Tabii şimdi Türkiye'nin F-35 programından çıkartılması bir emsal karardır. Muhtemelen Türkiye gelecekte ağ temelli olan ileri teknoloji olan bütün NATO savunma sanayii projelerinden dışlanacaktır. Hatta o kadar teknolojik olarak ileri olmayan birtakım projelerden de dışlanması, NATO ülkelerinden savunma ihtiyaçlarını tedarik etmede zorluklar yaşaması muhtemel. Bunun sonucu ne olacak? Türkiye NATO dışındaki ülkelere, başta Rusya ve Çin olmak üzere daha da bağımlı hale gelecektir. Rusya zaten Türkiye'de çok güçlü bir etki operasyonunu gerek siyasi mekanizma üzerinde gerek toplum üzerinde sürdürüyor. Rusya daha iyi bir imkan bulacaktır bu mekanizmayı sürdürmek ve Türkiye'yi Batı'dan daha da uzaklaştırmak üzere. Bu aslında Türkiye'yi uzun yol bağımlılığına sokacaktır. Yani ne Türkiye'deki hükümet ne Amerika'daki yönetim ne herhangi bir NATO ülkesindeki yönetim Türkiye'nin NATO'dan uzaklaşmasını istemese de hiç kimsenin istemediği bir durum, bu uzun yol bağımlılığı uzun vadede Türkiye NATO'dan kaçınılmaz olarak uzaklaştıracaktır. Bu, Türkiye'nin NATO'dan çıkmasıyla sonuçlanmayabilir ama NATO'yla Türkiye arasında olan güvensizlik ve bunun sonuçları...’’

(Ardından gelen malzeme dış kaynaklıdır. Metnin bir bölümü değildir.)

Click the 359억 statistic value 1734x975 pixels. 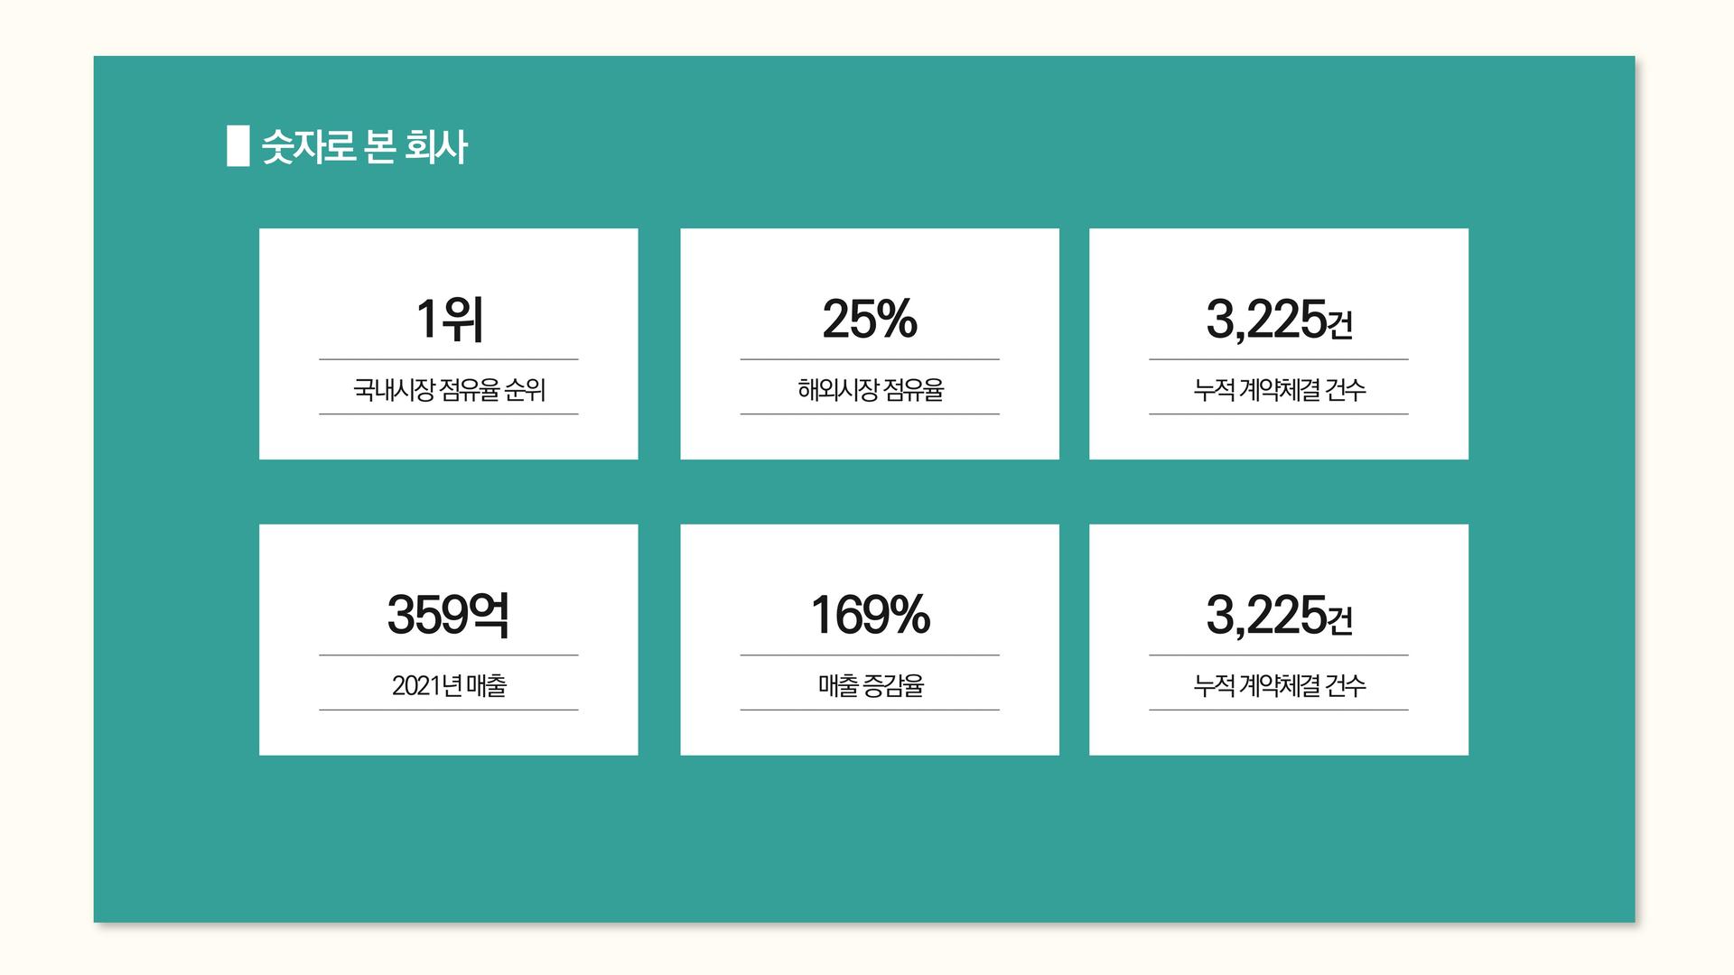pos(449,616)
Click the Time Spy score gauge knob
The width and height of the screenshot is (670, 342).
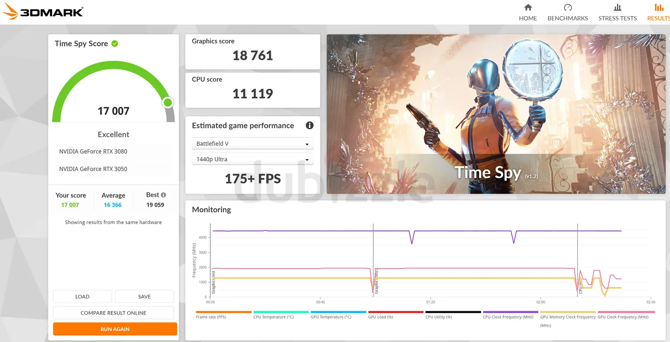tap(168, 103)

‘’Bütün bu gelişmelerin tek bir kazananı olacak: Rusya. Hem Türkiye, hem ABD kaybedecek’’
Bütün bu gelişmelerin vuku bulacağı arka plan çerçevesine dikkati çeken Ünlühisarcıklı, ‘’Gittikçe saldırganlaşan, Akdeniz'deki ve Ortadoğu'daki varlığını güçlendiren ve bunu da Karadeniz üzerinden özellikle Kırım üzerinden yapan bir Rusya'ya karşı NATO eğer bir strateji geliştirecekse, bu stratejinin aslında en stratejik parçası Türkiye olacakken işte Türkiye'nin isteksizleşeceği bu anlamda ve Türkiye'nin herhangi bir güvenlik taahhüdünü müttefiklerinden görmediği için Rusya'yla bir gerilim yaşamaktan maksimum kaçınacağı bir ortamda (olacak). Yani bütün bu gelişmelerin tek bir kazananı olacak Rusya. Hem Türkiye kaybedecek hem ABD kaybedecek.’’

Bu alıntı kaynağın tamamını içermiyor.